From the shelves in Compass Books, Dartmouth
 The Hornblower books by C.S. Forester

Admittedly, I haven’t quite finished this series yet, but I would say it is one of my favourites. I always want to read on after I have finished the last word – read the next book, to be at sea again.

The Hornblower series is my favourite. It’s special to me because it’s about the sea, and I love every swash-buckling second of Forester’s prose, the humanity, the conscience of the characters. Hornblower is a solid man, but at the same time more human with every book he appears in.

Here is a review I wrote for Goodreads about the latest Hornblower book I read, The Happy Return:

Another winner from Forester. His first Hornblower book is presented with flair and compassion. Hornblower has never been such a human in the skin of an other-worldly entity – harsh, but only because he needs to succeed, for others, as well as himself – it is after all, his duty: ‘They love him not for anything he does or says, but for what he is.’ (p.212, Bush)
Beneath his lion like front he faces as much insecurity as the next man – the thought of mutilation – or indeed, of hair-loss – makes him sick. Forester guides the reader through Hornblower’s physical and mental struggles at sea on the Lydia. The battle scenes are, heart pounding episodes which made me smile with the thrill: the more emotional scenes and information at the end of the book are just as moving as the destruction of a ship, the blood running on the decks.
As always, there is humour to be found among the canon shot and splinters – ‘Almost at his feet lay young Clay, sprawled upon the deck, but Clay had no head. [Hornblower] noted this as an interesting phenomenon.’
Forester likes to include snippets of the century they were in and this lends to a deeper and more believable narrative: ‘There was a madman called Wordsworth of whose revolutionary opinions in literature Hornblower had heard with a vague horror.’
Again, I may be biased, but this book was spectacular, and I cannot wait until I am back at sea with Horatio Hornblower.

Reading Forester is something I enjoy thoroughly – to be at sea with Hornblower again is all I think about, when I’m missing the Island and haven’t seen the island since Christmas.

It is also a fantastic television series, with the ever so tasty Ioan Gruffudd.
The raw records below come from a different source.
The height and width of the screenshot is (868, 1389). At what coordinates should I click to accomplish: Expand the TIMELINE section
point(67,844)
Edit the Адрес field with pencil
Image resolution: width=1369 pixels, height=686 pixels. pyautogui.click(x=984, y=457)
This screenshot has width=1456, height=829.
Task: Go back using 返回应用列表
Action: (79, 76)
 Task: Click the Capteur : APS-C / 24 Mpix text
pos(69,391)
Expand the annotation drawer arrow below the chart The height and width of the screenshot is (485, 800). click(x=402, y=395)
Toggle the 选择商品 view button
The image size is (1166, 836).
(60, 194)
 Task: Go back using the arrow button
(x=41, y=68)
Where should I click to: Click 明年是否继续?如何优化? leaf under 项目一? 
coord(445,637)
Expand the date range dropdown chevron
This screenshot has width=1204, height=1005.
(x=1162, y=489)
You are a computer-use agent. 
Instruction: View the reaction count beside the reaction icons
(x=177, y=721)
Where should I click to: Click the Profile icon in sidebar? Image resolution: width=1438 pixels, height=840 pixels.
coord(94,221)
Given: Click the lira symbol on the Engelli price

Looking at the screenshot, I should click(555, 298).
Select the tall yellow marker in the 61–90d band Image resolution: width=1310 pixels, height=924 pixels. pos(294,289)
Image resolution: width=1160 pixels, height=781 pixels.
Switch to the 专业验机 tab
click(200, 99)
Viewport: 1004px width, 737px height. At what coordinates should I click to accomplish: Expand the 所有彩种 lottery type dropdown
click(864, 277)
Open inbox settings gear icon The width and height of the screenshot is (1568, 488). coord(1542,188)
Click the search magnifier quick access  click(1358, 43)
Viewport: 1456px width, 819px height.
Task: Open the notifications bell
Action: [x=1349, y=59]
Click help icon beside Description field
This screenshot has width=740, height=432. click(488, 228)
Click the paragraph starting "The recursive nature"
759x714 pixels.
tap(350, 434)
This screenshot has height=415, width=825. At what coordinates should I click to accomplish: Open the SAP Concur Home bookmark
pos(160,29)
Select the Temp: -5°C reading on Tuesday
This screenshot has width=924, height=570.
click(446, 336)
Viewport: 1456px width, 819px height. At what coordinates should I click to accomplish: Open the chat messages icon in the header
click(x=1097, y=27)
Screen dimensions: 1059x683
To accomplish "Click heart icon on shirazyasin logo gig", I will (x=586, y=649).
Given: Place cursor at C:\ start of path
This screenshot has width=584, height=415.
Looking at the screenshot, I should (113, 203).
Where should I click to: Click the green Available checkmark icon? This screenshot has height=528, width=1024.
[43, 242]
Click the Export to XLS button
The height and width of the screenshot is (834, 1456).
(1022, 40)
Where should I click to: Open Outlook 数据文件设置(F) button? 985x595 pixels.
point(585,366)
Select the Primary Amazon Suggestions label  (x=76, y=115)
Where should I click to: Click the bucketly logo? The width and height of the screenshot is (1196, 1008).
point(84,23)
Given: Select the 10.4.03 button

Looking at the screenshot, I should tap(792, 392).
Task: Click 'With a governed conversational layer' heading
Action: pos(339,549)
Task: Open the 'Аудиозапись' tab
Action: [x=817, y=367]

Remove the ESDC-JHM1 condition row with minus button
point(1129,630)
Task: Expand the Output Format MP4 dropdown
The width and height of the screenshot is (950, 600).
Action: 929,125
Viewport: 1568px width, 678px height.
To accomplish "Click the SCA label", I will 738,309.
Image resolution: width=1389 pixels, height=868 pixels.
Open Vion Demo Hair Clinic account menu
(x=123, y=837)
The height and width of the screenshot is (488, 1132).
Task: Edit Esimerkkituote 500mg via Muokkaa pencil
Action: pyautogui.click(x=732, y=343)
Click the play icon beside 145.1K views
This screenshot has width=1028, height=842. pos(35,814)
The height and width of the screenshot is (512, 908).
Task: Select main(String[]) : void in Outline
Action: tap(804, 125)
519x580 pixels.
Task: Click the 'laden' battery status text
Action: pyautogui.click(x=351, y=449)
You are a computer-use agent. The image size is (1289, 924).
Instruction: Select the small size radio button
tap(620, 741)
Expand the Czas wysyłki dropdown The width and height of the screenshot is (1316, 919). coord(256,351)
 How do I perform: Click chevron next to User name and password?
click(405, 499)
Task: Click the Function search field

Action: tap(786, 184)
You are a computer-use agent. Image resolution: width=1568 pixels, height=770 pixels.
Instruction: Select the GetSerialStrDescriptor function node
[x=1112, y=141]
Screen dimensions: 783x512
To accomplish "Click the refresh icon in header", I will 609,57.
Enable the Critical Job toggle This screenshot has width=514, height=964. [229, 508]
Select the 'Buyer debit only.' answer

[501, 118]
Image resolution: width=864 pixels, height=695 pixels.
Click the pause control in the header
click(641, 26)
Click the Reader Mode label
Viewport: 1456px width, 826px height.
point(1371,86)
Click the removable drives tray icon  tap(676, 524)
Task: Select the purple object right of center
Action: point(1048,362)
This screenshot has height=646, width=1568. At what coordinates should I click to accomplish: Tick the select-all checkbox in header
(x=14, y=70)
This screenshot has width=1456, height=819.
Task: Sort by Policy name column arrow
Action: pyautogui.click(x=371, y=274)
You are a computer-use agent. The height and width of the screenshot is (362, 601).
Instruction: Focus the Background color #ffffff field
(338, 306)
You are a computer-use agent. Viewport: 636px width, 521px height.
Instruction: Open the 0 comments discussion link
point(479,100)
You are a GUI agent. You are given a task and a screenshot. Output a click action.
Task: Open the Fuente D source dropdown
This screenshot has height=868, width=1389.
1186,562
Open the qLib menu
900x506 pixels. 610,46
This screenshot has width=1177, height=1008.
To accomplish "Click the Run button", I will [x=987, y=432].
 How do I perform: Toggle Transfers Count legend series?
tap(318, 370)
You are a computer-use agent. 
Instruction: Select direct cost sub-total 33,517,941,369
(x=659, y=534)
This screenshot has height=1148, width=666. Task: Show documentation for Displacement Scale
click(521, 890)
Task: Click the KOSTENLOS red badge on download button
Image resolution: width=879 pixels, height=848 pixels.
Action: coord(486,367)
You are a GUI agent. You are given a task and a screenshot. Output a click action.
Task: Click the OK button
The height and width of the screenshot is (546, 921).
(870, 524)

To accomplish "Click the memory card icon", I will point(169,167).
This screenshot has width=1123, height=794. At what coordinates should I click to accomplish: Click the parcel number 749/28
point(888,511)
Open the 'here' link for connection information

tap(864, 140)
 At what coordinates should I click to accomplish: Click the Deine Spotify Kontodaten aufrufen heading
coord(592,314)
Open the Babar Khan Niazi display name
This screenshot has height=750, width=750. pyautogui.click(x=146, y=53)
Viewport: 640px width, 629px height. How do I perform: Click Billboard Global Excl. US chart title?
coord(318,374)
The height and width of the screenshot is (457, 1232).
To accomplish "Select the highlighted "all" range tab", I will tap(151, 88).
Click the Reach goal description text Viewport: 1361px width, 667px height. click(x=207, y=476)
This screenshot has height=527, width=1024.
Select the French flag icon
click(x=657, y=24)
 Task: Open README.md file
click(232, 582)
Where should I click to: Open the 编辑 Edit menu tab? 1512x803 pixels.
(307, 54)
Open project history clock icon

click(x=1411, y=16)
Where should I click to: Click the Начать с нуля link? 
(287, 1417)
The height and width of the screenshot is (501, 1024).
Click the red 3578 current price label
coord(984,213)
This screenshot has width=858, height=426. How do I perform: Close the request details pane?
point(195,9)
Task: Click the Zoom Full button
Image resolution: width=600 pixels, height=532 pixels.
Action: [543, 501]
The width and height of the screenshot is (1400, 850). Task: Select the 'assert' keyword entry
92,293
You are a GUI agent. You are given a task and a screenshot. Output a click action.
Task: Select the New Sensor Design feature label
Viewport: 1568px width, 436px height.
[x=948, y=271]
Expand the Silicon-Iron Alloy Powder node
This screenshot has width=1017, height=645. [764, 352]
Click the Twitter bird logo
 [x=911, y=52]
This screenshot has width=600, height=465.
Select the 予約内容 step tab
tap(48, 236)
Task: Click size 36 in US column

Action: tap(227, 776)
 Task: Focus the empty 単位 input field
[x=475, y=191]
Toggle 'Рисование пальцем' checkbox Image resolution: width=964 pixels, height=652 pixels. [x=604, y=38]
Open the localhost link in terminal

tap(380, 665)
I imagine Gruffudd’s Hornblower when I read the books, except that he’s a lot more stern, hard and mean within the pages.
Writing like this really makes you appreciate the amount of work and dedication that goes into a series. Hornblower is a fantastic representation of a man who follows his duty. I haven’t read other naval historical fiction, but after reading about Hornblower’s adventures, I can’t see how a man like William Lawrence, of Naomi Novik’s Temeraire series, was taken seriously as a naval captain during the Napoleonic wars.

I love Hornblower so much I was even considering writing about it for my final year dissertation.

There are several series I have considered for this chapter, including the obvious Harry Potter and Lord of the Rings. Another fantastic series, in which I only have one book left, is Philip Reeve’s Mortal Engines. The sheer amount of imagination is truly fantastic, and although the books are aimed at children, adult themes resonate throughout.

Any series you think I should get into?